=== Section Start ===

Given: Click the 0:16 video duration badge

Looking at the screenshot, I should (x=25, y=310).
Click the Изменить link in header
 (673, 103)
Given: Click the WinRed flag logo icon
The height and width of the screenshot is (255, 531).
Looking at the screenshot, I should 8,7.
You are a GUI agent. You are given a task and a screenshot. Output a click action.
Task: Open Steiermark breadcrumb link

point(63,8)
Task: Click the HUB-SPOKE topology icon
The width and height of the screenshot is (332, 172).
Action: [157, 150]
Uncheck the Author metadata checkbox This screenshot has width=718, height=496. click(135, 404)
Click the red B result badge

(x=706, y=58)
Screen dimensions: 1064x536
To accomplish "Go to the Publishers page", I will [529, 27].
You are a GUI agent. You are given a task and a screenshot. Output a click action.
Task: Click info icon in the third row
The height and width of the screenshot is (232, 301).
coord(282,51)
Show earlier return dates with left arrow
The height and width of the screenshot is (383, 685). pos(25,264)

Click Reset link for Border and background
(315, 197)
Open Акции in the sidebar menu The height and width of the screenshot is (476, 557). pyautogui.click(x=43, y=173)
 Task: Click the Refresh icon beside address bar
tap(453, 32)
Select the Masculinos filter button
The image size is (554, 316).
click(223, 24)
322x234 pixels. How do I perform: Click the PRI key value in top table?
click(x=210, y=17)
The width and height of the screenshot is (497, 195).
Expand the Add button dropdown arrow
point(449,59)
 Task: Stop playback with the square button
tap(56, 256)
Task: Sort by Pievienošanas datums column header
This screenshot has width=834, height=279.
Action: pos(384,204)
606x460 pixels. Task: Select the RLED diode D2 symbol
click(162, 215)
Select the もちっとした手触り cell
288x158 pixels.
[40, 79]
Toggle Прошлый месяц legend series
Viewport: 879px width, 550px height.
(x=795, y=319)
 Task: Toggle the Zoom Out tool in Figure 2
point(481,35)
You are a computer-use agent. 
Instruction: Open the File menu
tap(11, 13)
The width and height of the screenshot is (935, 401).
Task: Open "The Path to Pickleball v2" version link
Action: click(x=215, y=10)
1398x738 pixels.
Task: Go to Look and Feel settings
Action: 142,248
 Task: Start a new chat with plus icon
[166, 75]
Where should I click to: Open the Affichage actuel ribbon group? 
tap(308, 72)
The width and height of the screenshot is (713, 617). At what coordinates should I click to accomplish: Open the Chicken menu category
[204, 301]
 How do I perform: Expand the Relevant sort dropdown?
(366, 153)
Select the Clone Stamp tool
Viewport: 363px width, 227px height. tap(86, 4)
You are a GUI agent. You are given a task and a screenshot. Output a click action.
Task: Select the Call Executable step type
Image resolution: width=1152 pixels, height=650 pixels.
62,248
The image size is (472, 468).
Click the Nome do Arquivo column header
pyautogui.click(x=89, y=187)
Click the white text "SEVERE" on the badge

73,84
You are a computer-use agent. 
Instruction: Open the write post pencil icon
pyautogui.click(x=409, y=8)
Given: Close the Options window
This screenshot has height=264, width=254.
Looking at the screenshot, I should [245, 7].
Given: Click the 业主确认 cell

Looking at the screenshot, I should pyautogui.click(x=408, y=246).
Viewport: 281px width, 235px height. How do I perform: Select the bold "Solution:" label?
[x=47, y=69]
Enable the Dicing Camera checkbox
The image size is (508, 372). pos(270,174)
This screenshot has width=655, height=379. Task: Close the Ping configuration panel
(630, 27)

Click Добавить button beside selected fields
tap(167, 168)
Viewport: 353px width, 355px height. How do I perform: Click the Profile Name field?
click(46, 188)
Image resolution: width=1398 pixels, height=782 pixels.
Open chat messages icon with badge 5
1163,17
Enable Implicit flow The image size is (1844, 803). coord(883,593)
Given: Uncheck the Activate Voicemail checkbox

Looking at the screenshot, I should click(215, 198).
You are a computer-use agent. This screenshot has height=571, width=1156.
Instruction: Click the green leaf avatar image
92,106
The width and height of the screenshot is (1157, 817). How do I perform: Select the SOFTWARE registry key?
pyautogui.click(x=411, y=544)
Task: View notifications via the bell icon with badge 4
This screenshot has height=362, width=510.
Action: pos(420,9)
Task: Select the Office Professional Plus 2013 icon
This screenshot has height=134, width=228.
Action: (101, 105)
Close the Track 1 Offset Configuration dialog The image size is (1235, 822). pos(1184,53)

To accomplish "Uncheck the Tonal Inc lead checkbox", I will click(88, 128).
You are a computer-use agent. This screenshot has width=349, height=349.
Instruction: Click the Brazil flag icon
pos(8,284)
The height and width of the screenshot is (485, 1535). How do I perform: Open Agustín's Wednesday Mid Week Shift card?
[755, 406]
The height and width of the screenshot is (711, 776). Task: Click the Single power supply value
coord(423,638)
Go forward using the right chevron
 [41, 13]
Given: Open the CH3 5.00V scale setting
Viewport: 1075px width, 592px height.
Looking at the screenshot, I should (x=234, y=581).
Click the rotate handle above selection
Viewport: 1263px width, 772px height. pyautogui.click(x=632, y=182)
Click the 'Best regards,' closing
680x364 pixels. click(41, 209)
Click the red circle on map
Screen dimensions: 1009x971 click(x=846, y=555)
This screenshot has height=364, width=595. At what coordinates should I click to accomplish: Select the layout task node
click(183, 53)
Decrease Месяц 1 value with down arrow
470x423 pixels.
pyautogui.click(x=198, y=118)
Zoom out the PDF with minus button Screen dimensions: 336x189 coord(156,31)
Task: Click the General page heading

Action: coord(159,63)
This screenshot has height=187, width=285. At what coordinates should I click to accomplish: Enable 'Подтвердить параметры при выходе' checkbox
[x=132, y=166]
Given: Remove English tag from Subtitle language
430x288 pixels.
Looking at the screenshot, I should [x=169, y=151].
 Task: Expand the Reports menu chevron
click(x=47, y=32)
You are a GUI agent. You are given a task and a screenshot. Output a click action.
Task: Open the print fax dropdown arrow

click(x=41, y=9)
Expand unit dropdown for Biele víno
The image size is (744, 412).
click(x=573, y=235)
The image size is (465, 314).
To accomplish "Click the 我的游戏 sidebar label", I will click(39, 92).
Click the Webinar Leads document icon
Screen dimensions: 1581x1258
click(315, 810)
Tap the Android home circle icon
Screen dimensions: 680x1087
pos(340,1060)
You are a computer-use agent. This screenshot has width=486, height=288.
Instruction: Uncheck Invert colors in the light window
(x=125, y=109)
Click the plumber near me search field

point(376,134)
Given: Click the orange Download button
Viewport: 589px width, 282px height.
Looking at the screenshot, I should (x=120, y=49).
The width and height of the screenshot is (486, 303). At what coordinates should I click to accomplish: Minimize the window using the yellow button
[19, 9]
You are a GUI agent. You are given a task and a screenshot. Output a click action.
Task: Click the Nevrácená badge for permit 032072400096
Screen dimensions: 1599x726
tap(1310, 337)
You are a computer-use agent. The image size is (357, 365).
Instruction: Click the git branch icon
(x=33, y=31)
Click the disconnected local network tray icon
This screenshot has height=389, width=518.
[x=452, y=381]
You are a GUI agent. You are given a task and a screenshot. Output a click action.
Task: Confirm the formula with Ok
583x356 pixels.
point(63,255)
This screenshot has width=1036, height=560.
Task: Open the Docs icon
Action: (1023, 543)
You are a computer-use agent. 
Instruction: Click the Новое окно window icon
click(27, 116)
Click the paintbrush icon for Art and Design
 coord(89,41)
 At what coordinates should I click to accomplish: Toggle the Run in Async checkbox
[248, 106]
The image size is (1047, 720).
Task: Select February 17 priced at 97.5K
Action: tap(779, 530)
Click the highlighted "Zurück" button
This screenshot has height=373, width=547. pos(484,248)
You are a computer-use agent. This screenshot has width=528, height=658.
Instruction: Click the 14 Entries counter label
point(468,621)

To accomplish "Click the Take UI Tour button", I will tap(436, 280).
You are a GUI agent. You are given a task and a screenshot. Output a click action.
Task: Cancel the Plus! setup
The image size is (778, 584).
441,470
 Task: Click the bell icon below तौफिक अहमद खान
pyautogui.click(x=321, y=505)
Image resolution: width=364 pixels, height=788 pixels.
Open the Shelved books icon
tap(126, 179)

=== Section End ===

**Exercise goal:** Using the entries above, return each line that includes the word "sidebar".

**Exercise output:**
Open Акции in the sidebar menu The height and width of the screenshot is (476, 557). pyautogui.click(x=43, y=173)
To accomplish "Click the 我的游戏 sidebar label", I will click(39, 92).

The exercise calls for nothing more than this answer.